## Text segment
The Deal from Hell: A Cautionary Tale Every Publisher Should Read

In English Language by Peter Cook

A universally important book, The Deal From Hell: How Moguls and Wall Street Plundered Great American Newspapers by James O’Shea shows the ease with which moneymen incur debt and ruin companies.

Book Review by Peter Cook

The Deal from Hell by James O'Shea

The Deal From Hell: How Moguls and Wall Street Plundered Great American Newspapers by James O’Shea, published by Public Affairs / Perseus (June 28, 2011), Hardcover, 416 pp. $27.99/32.50 Canada ISBN 978-1586487911

Mr. James O’Shea’s beguiling admixture, the eyewitness-cum-memoirist, combined with his Pulitzer-laden editorial pedigree makes for jaw-dropping vignettes, hilarious asides and harrowing portraits of pinstriped idiocy. But is The Deal from Hell important? Hell, yes. Every citizen in the republic — and every C-suite publishing executive — should hear what this book has to say, if only to discover how desperately besieged is our fount of Public Discourse.

If the cover art were to depict the book’s al fresco skyscraper balcony fellatio scene, throngs might be induced to queue up. But since the purveyors of Mr. O’Shea’s fascinating and outrageous story seem anachronistically ill-disposed to prurience, the book may be doomed to the tough sell of the sane and the decent…just like the bitingly incisive insider look-see from Mr. O’Shea’s predecessor eighteen years earlier (Read All About it! The Corporate Takeover of America’s Newspapers by James D. Squires, Times Books/Random House, 1993) whose Pulitzer-laden editorial pedigree made for one helluva cautionary tale, but…

Mr. O’Shea’s book, a whole generation later, is no warning of things to come. It comes with the immediacy and necessity of disaster reportage: the devastation, much greater than we knew; the stakes, much higher than we thought; and the survivors, much worse off than we imagined.

Nutshell: Mr. O’Shea tells how he came to know and love reporting and how, for a time, he came to edit the daily news in Chicago and Los Angeles. He tells how men with little knowledge of and no love for reporting and editing the daily news came to run and then wreck one of the largest news and entertainment media conglomerates in the United States — Tribune Company. From inside its newsrooms, Mr. O’Shea shows and tells how it felt and what it looked like as Tribune Company cashed in its billion dollar head start in Internet technology to chase a siren called “synergy,” borrowed its way into the biggest tax dodge in history (U.S. Tax Court Docket No. 17443-02) and then proceeded to borrow its way into the biggest media bankruptcy in history (U.S. Bankruptcy Court Docket No. 08-13141).

Style: Through 21 single-sitting article-length servings, the reader becomes privy to the viscerally incompatible forces that share nothing in common but the roof and the vault. The reader comes to feel the paradox that is 21st century newspapering: “Journalism,” that mythic metonym where lucre is measured in Pulitzers, the gratitude of the newly-freed, wrongly condemned and other heartfelt attaboys, will only survive in schoolbooks and scrapbooks; stock upticks and debt service rule. Mr. O’Shea steeps the reader in the near-history of Colonel Robert R. McCormick’s Chicago Tribune and the Chandler Clan’s Los Angeles Times (the two organs atop Tribune Company’s quondam empire). Mr. O’Shea rises to managing editor (Chicago) and editor (Los Angeles) to steward that seminal fount of Public Discourse — the front page — as best he can while cutting corners and ending careers by the dozens in service of budget chop logic.

## Record list
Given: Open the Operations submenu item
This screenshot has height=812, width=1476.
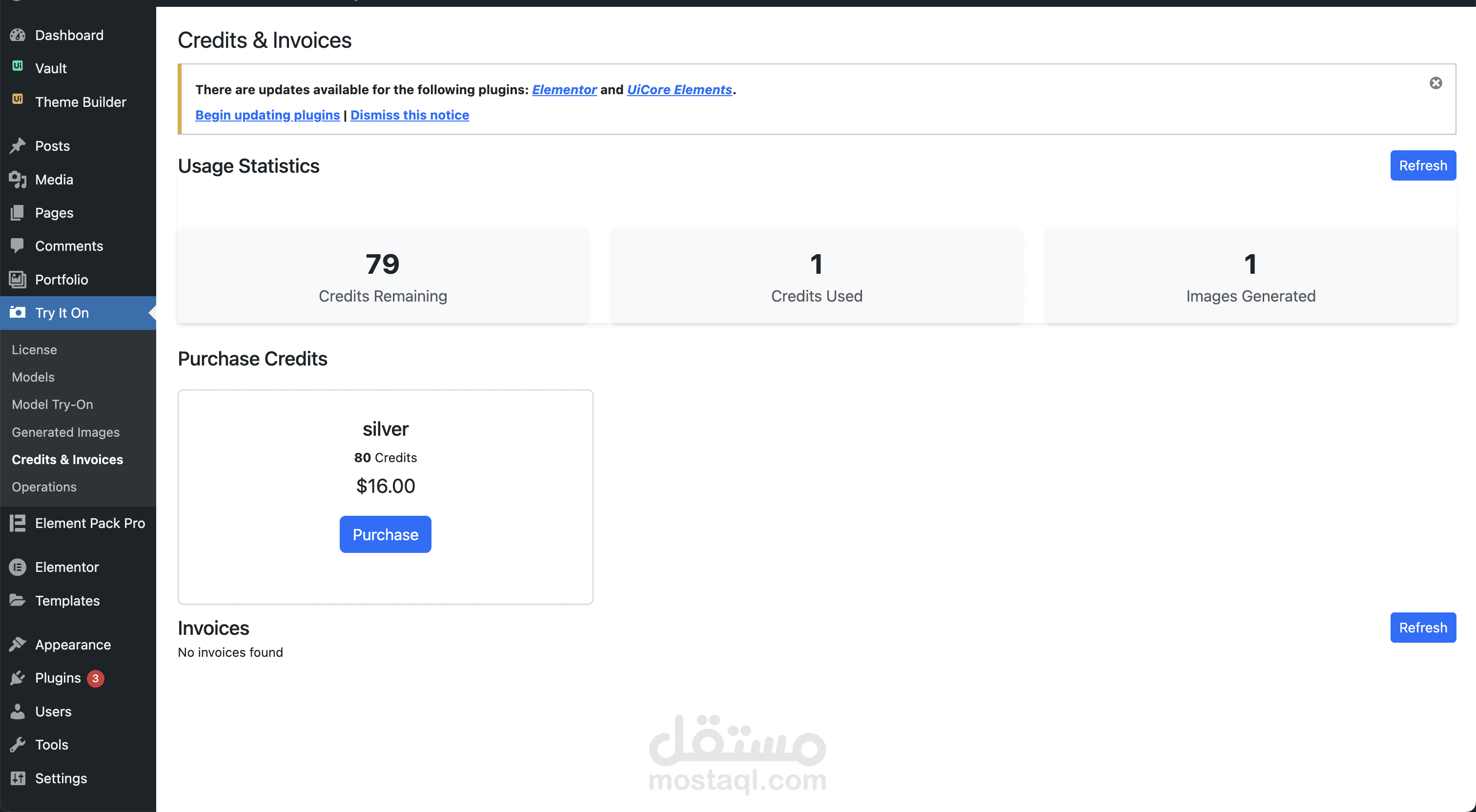Looking at the screenshot, I should click(44, 487).
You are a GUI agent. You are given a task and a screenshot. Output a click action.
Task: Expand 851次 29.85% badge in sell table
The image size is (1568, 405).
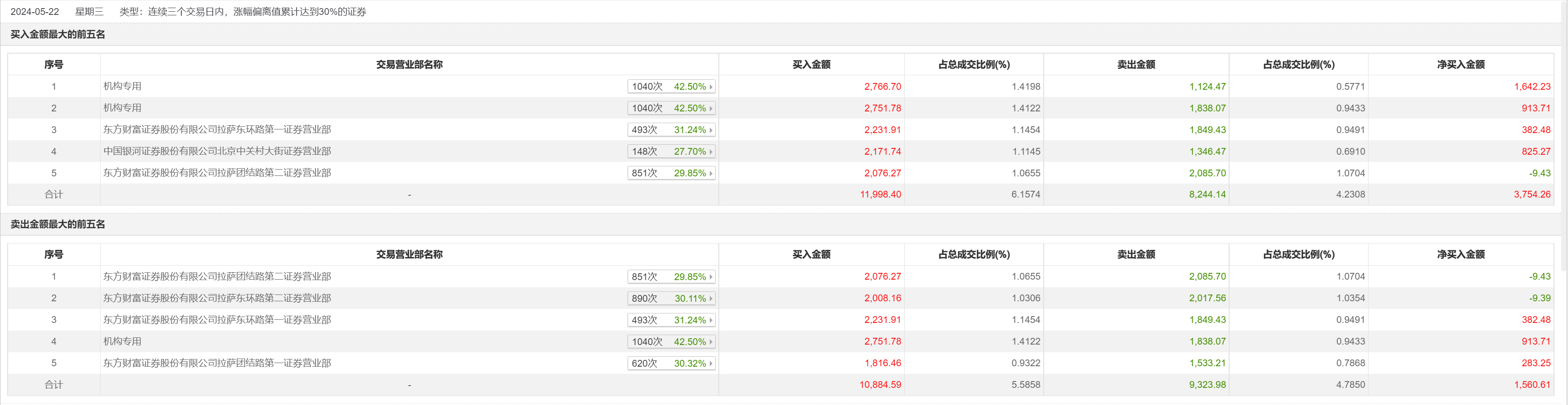(670, 276)
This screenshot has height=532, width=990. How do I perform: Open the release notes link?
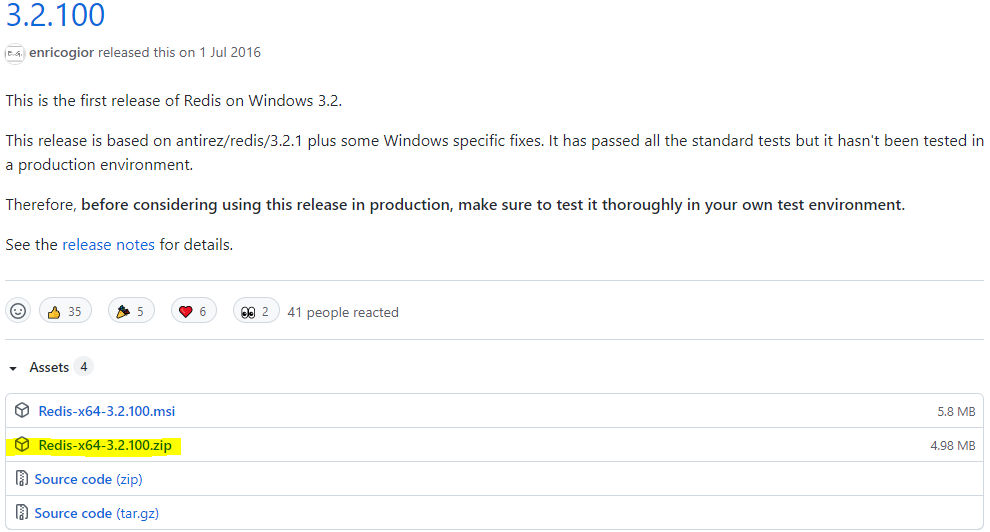coord(108,244)
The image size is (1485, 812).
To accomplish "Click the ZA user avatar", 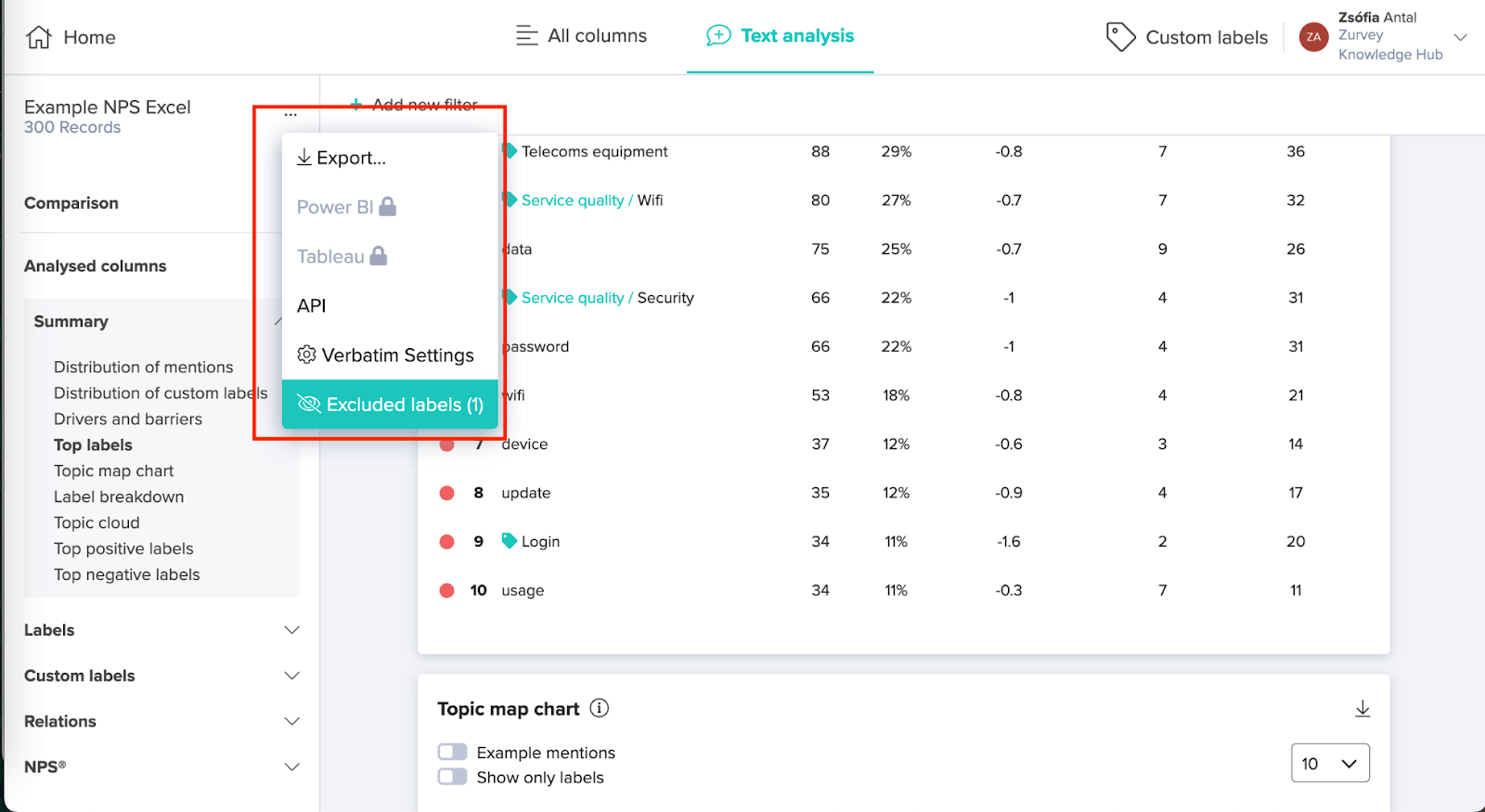I will (1313, 37).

## Instructions for the task
Print the passage of the book review starting with "If the cover" and going on through "than we imagined.". Answer from the book review alone.

## Response to the task
If the cover art were to depict the book’s al fresco skyscraper balcony fellatio scene, throngs might be induced to queue up. But since the purveyors of Mr. O’Shea’s fascinating and outrageous story seem anachronistically ill-disposed to prurience, the book may be doomed to the tough sell of the sane and the decent…just like the bitingly incisive insider look-see from Mr. O’Shea’s predecessor eighteen years earlier (Read All About it! The Corporate Takeover of America’s Newspapers by James D. Squires, Times Books/Random House, 1993) whose Pulitzer-laden editorial pedigree made for one helluva cautionary tale, but…

Mr. O’Shea’s book, a whole generation later, is no warning of things to come. It comes with the immediacy and necessity of disaster reportage: the devastation, much greater than we knew; the stakes, much higher than we thought; and the survivors, much worse off than we imagined.